Possible questions to consider regarding each case:
- Is / would a minimum age in this scenario be in the child’s best interests? And if so, how?
- Whose rights need to be considered and what are those rights?
- What is the responsibility of the State in this scenario?
Case study A: Child labour and compulsory education
Ernesto is a 14-year-old boy from Bolivia who works at a bakery. His family income is low, so he wants to help financially. He goes to school like a regular student, and enjoys being among his friends, but his grades are average and he gets bored in class. He is over the legal age to be employed by others, but his salary is lower than the national minimum wage - though he does not complain about this out of fear that he will lose his job. Ernesto works around four hours every day - under the six-hour maximum legally allowed for over-14s. By the end of the day he’s very tired, and does not always have the energy to do his homework. Ernesto wants to run his own bakery when he’s older and has more experience.
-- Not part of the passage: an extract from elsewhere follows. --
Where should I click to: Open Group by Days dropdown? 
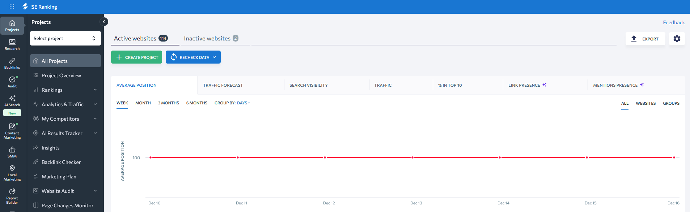(243, 103)
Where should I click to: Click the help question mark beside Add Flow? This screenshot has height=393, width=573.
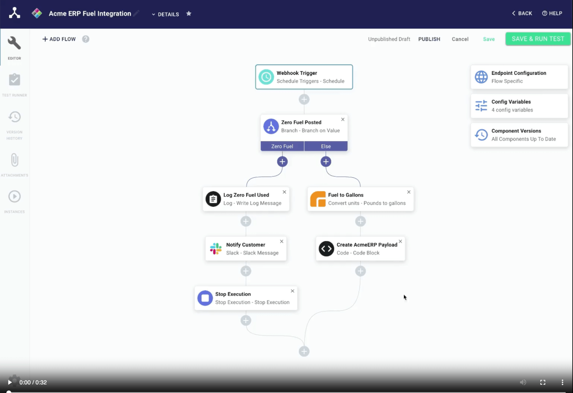85,39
Case study B: Hormone therapy and sex reassignment
Tom is an 8-year-old who was born a girl, but has identified as a boy from a young age. A psychologist has confirmed he has gender identity disorder, and he has been living as a boy full time for a year and a half. With regard to treatment, Tom has only received psychological support, but he wants to start hormone therapy before the onset of puberty. However the treatment, which is fully reversible, is only available once a person has reached puberty, and parental consent is required. In Tom’s case, his parents are fully supportive of his wishes. Sex reassignment surgery, which is irreversible, is only available to over-18s, and only after a person have lived in their chosen gender identity full time for at least a year. In some countries, however, surgery has been approved by courts for 16- and 17-year-olds.
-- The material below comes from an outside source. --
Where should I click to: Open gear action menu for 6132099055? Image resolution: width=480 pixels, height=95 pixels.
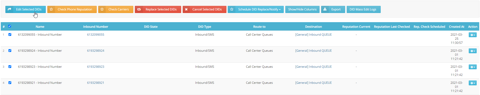[473, 35]
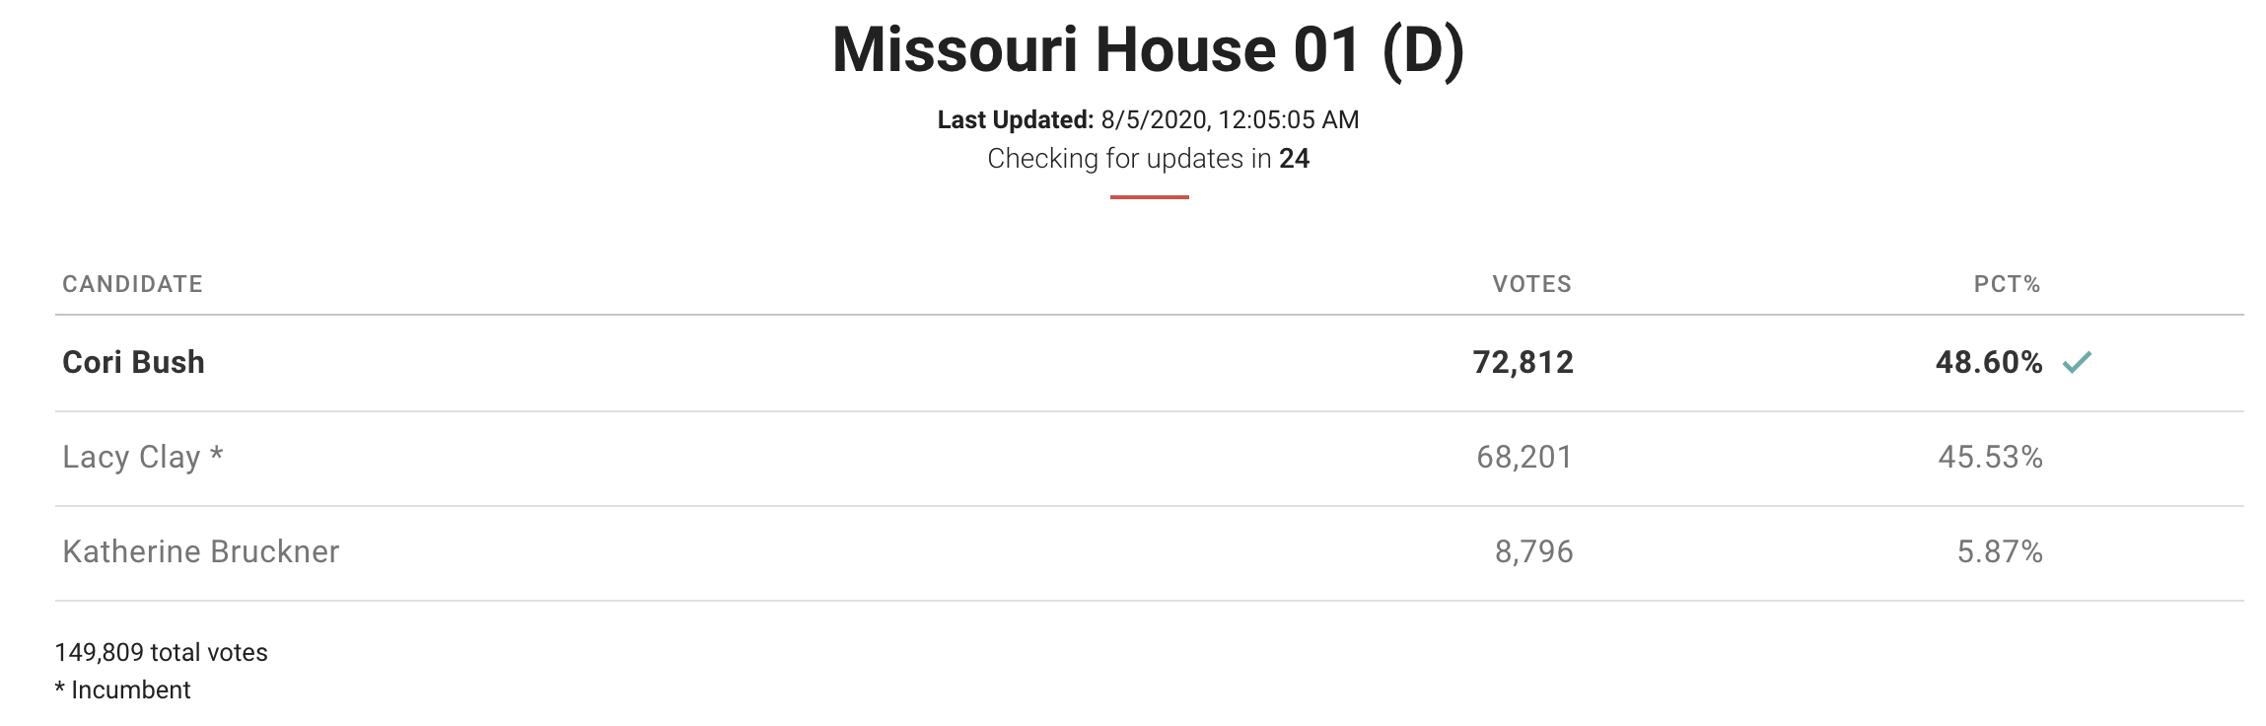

Case study C: Autonomy in health matters
Mariko is a 12-year-old girl from Japan who was diagnosed with leukaemia three months ago. After receiving chemotherapy and being in remission for a month, the cancer returned, and she is receiving treatment again. From the start of her chemotherapy, Mariko has maintained she does not want the treatment because it makes her feel very sick and weak. She understands that people can die of cancer, as one other girl on the ward died not long ago. Mariko’s parents hate seeing her suffer, but the doctors insist that chemo offers the best chance of survival, yet it is not clear at this stage if the treatment will defeat the cancer.
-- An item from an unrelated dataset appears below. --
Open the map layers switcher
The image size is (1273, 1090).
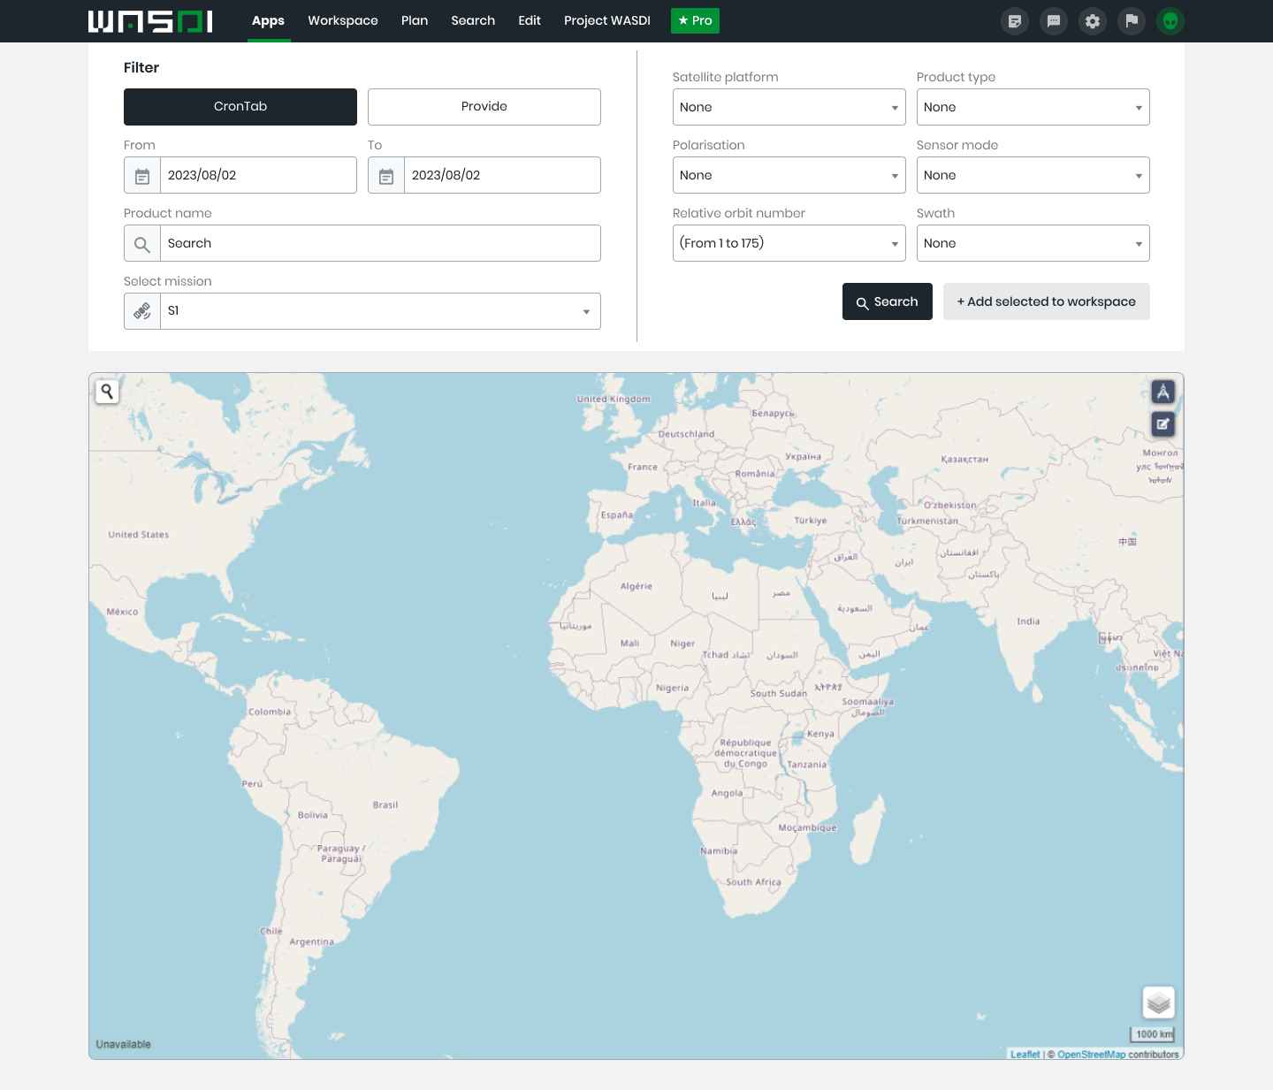point(1158,1002)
Case study D: Access to reproductive health services
Sarah is a 14-year-old who wants to freeze her eggs. Her older sister and their mother are both unable to have children of their own as a result of ovarian cancer. Assuming that she is also at risk of reduced fertility, Sarah wants to keep her options open for the future. She read about egg collection services on the internet and knows they incur a high cost. The procedure is limited to women aged under 44 years, but it is not clear if egg freezing is available to under-18s. Sarah’s mother is apprehensive about her daughter going through the procedure or whether it is worth the cost.